Examples: Our marriage has been tough, really tough for 8 years maybe closer to 10. On our 30th something clicks (for me I really can not speak for him) And I live in the mindset that we can be ourselves and its ok. But I learned last weekend that that is just not true. And the more we tried to make our understanding of "us" understood to each other the more I realized we are on two pages. He confirmed this when he said, "we all live in our own reality" .... that bothered me, then there is no reality, life is simply what we make of it in our heads.
This type of event happened again but earlier. I thought my daughter was one person. Turns out she was not any thing like I thought. She had been lieing to me for years and when it unraveled I was totally amazed that she was so far from what she had made me believe and that she didnt care how hurtful that was to me.

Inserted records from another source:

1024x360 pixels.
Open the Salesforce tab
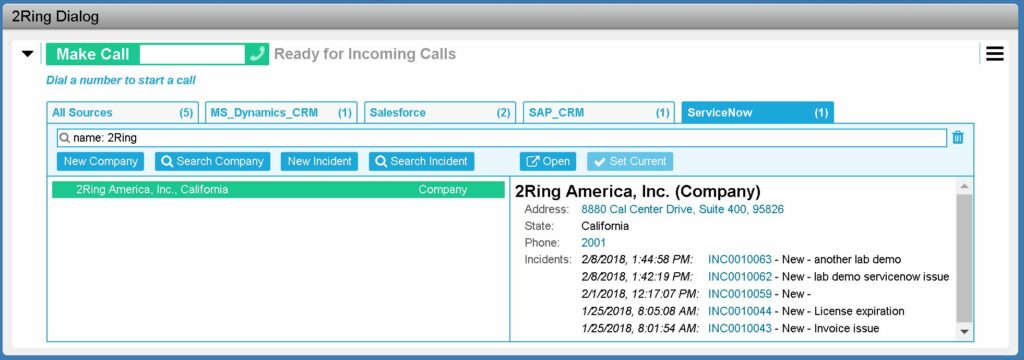(440, 112)
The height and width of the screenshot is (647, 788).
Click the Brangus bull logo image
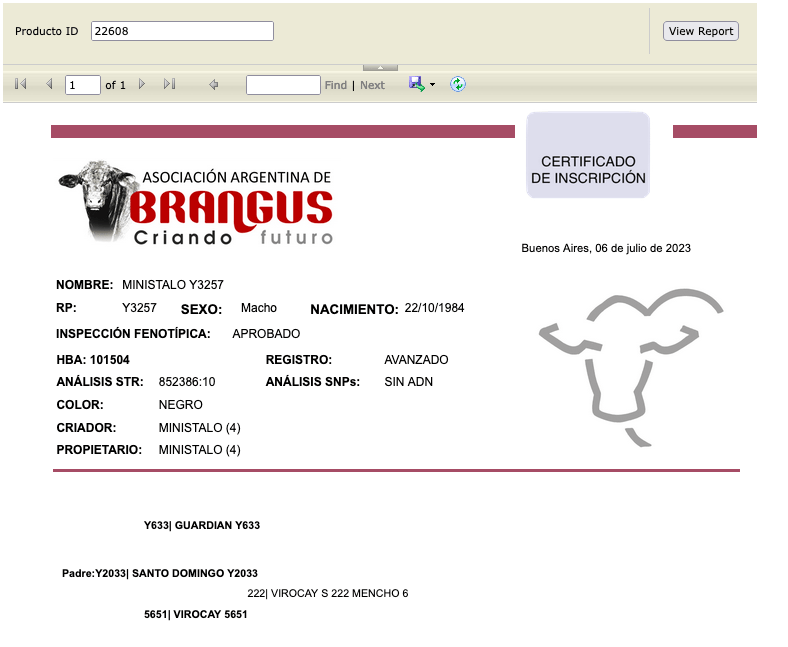point(196,203)
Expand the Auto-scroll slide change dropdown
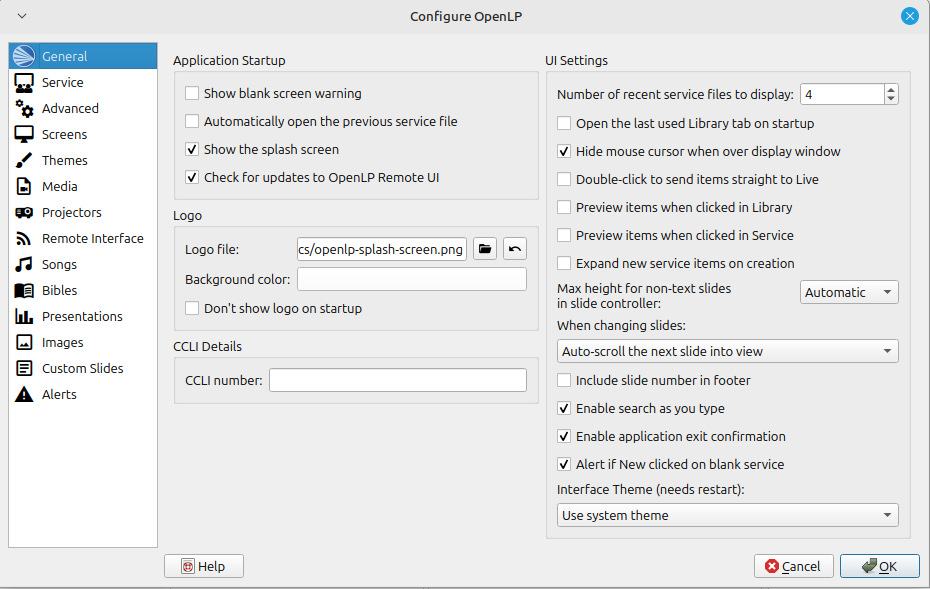Image resolution: width=930 pixels, height=589 pixels. [x=727, y=352]
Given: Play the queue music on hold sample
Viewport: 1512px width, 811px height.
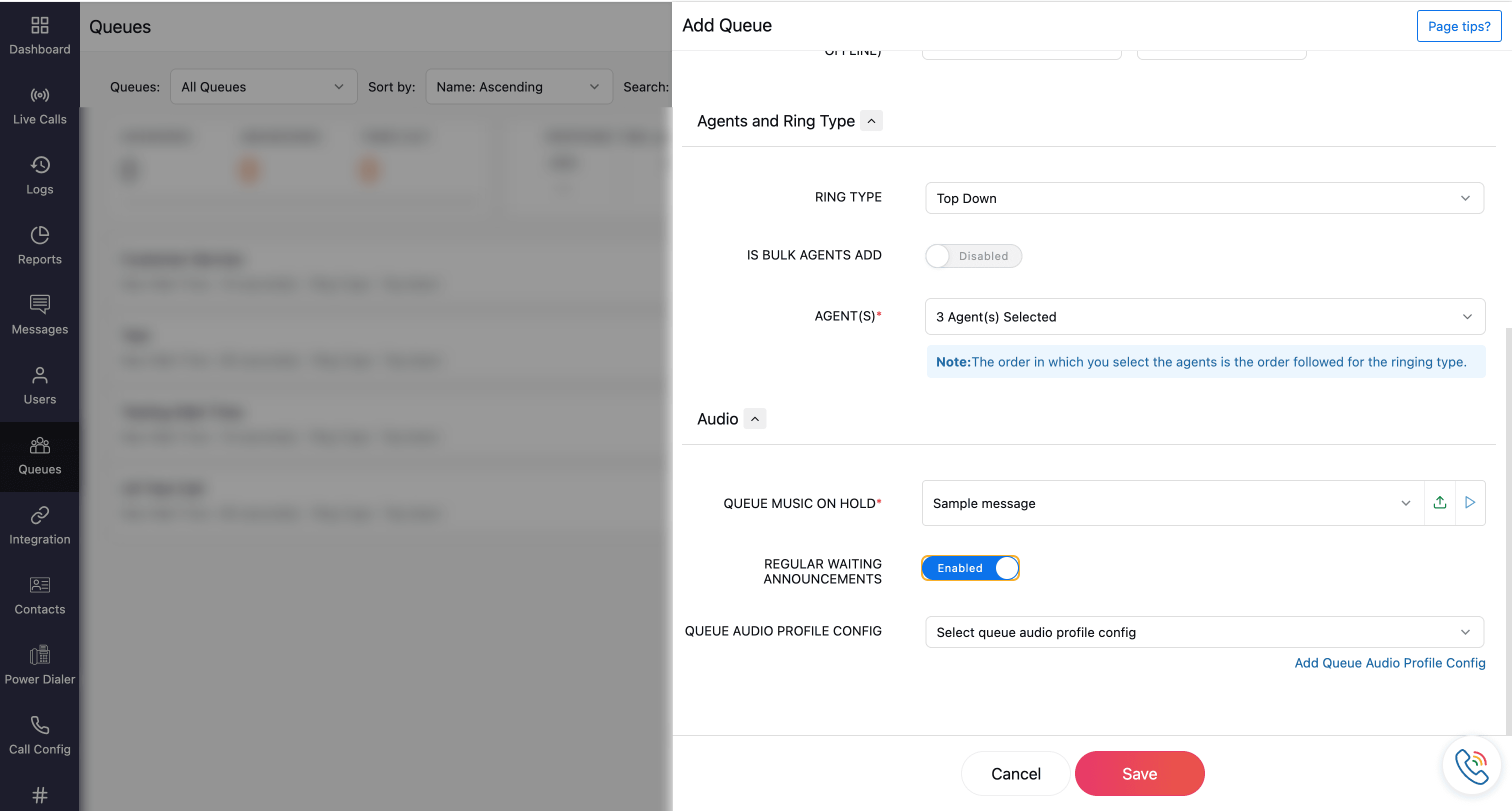Looking at the screenshot, I should tap(1470, 503).
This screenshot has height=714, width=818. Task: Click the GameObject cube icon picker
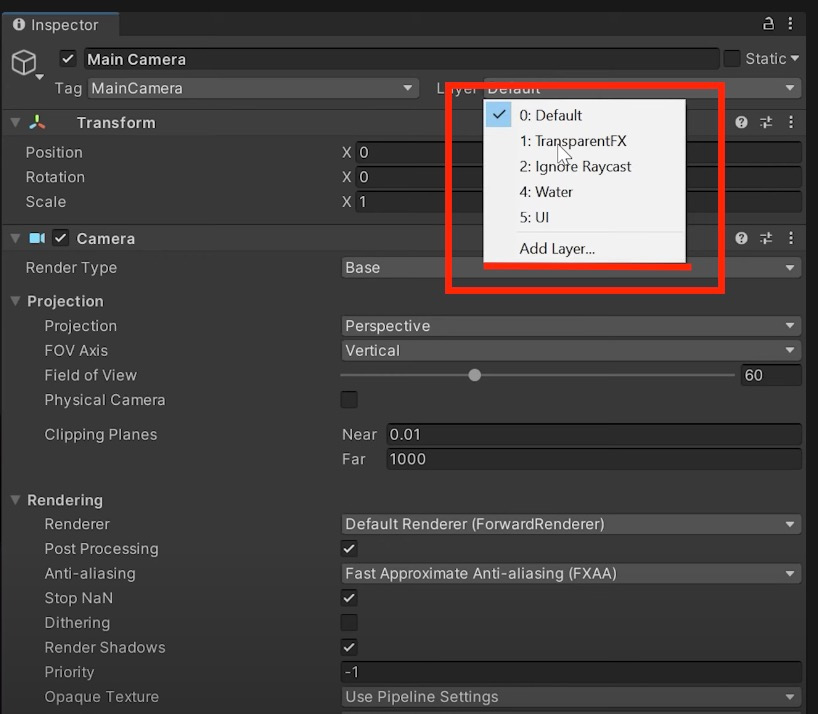[24, 65]
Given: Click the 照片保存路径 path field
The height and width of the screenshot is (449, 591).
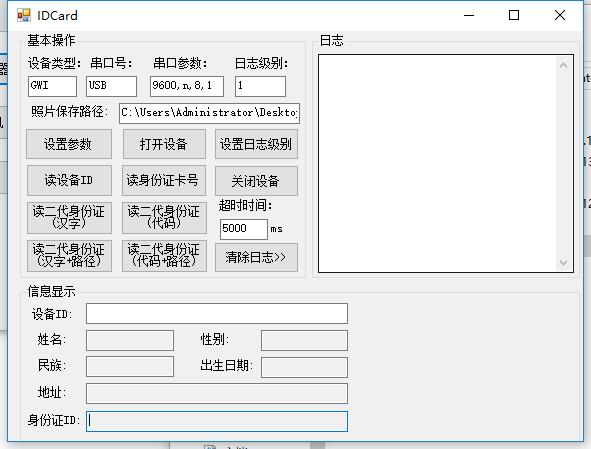Looking at the screenshot, I should 210,113.
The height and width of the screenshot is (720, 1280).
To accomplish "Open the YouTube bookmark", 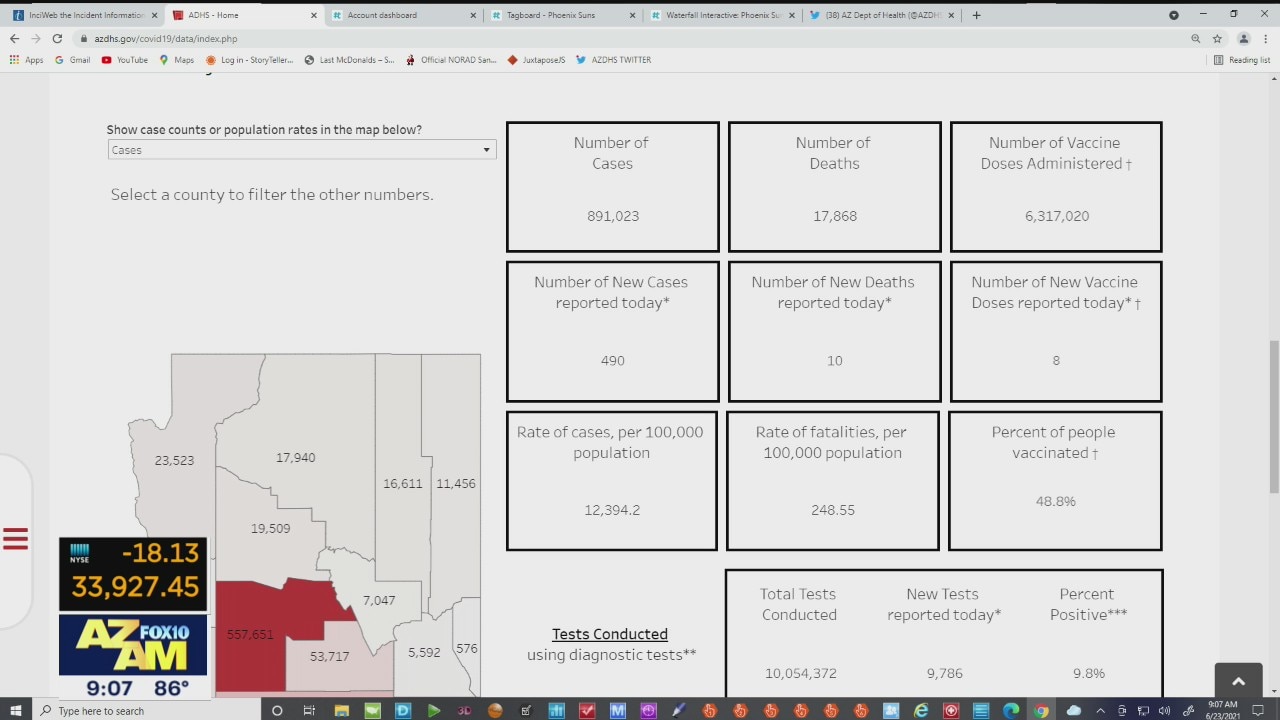I will coord(124,60).
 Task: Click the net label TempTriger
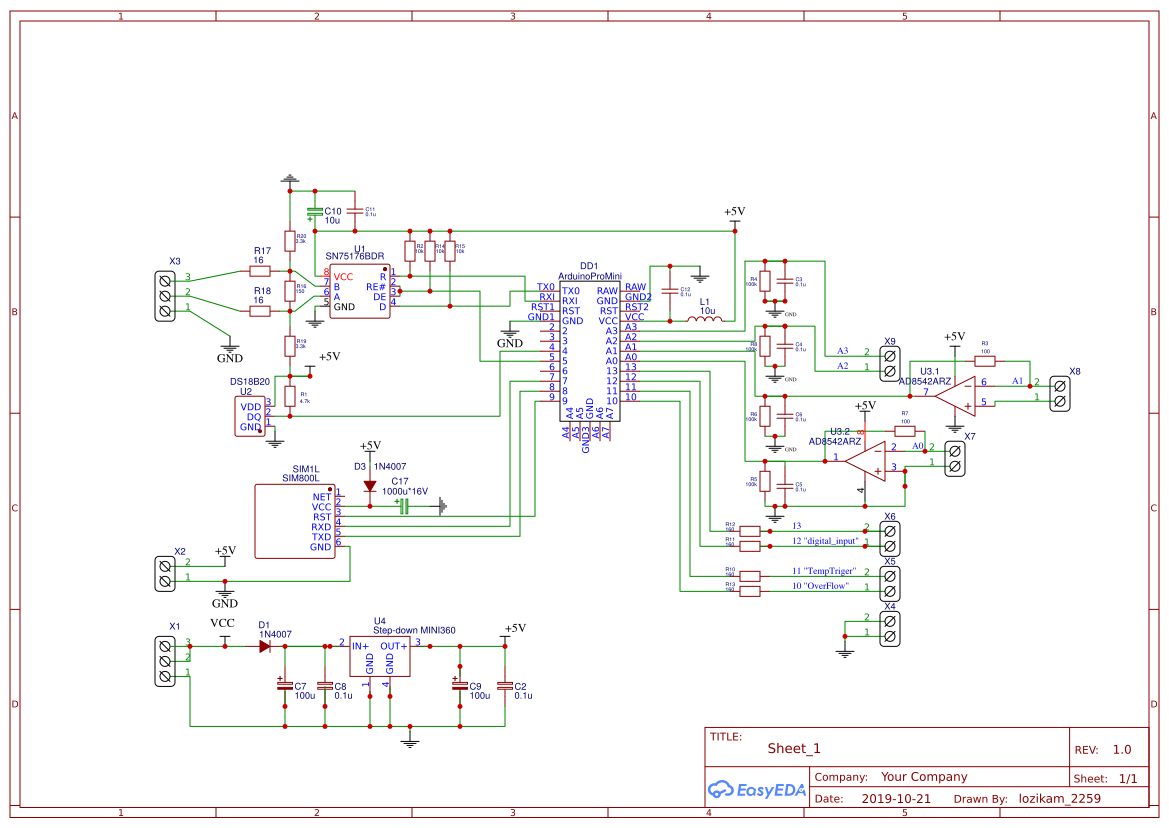(x=822, y=572)
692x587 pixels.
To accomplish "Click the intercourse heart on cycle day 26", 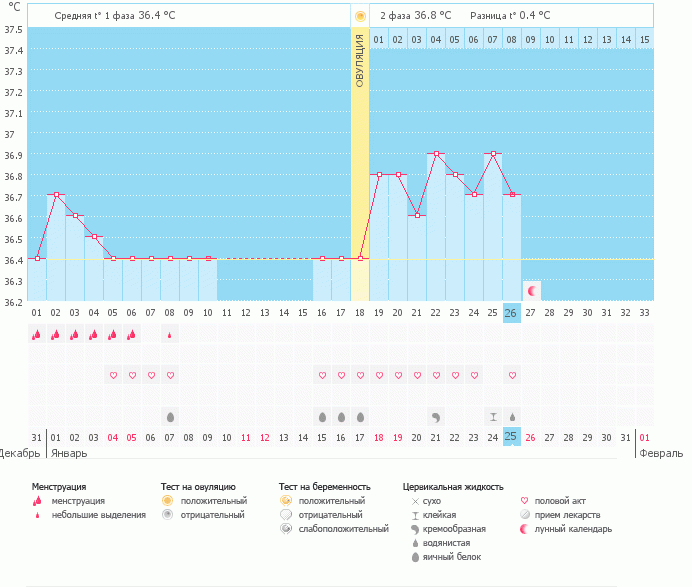I will (512, 375).
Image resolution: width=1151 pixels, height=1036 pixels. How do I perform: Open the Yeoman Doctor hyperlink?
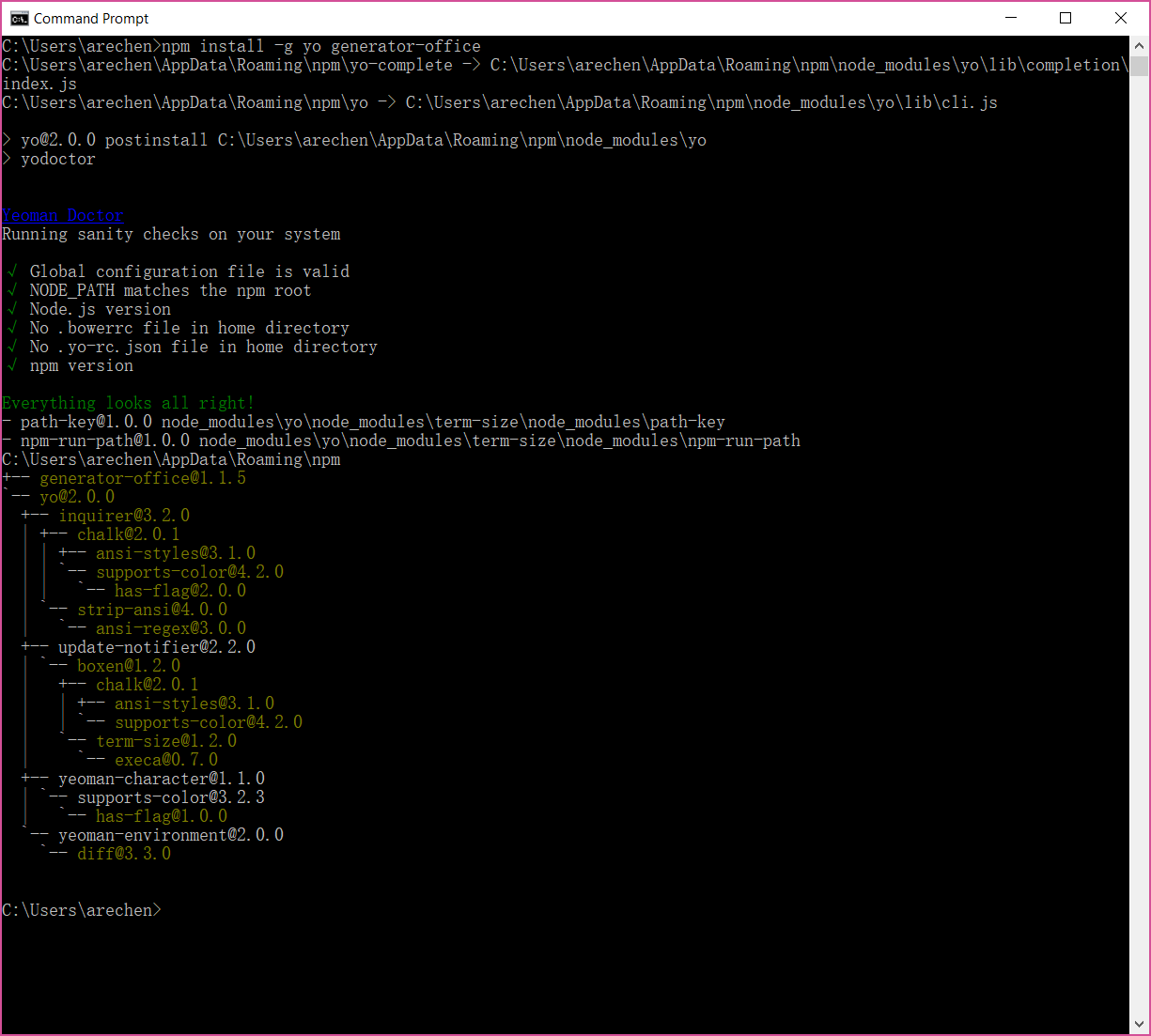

Same year, I found out that a priest who was a founder of an order of priest that I simply adored and followed and believed ... he too had lied and several priests had covered it up. The bad thing here is he screwed with my faith. My faith had been rich from all that this order had taught me and motivated me with...many many of the priest in this order are what they said they are but the founder to be so screwed up ... well now I have to figure a way to reconnect to Christ, because the connection I had was my "reality".
My place of work, my bosses were my friends but now I discover we never really were, she lies and manipulates others to do what she judges needs to be done. And still I have to work with them...so my days there are certainly my own "reality"
Reality is what we want it to be...that should make life easier, but it doesn't, now life is gray. How will you connect if you and your spouse are extremely opposite? How can you truly trust any relationship because they are all figments of our imaginations.
My husband told me that I didn't understand him at all. Now he was mad and he SO often says whatever comes out of his butt, but he said it like I truly didn't. But then that misunderstanding goes for both of us, Correct? So we are put here for X reason, we spend our lives trying to figure the X reason of our lives, and build relationships that are X to you and Y to the other. There is no reality. No "place" of true connection, thus we die believing X about our lives and others will bury us thinking Y about our lives...does it matter? does it matter that no one will truly know my reality? because they live in their own.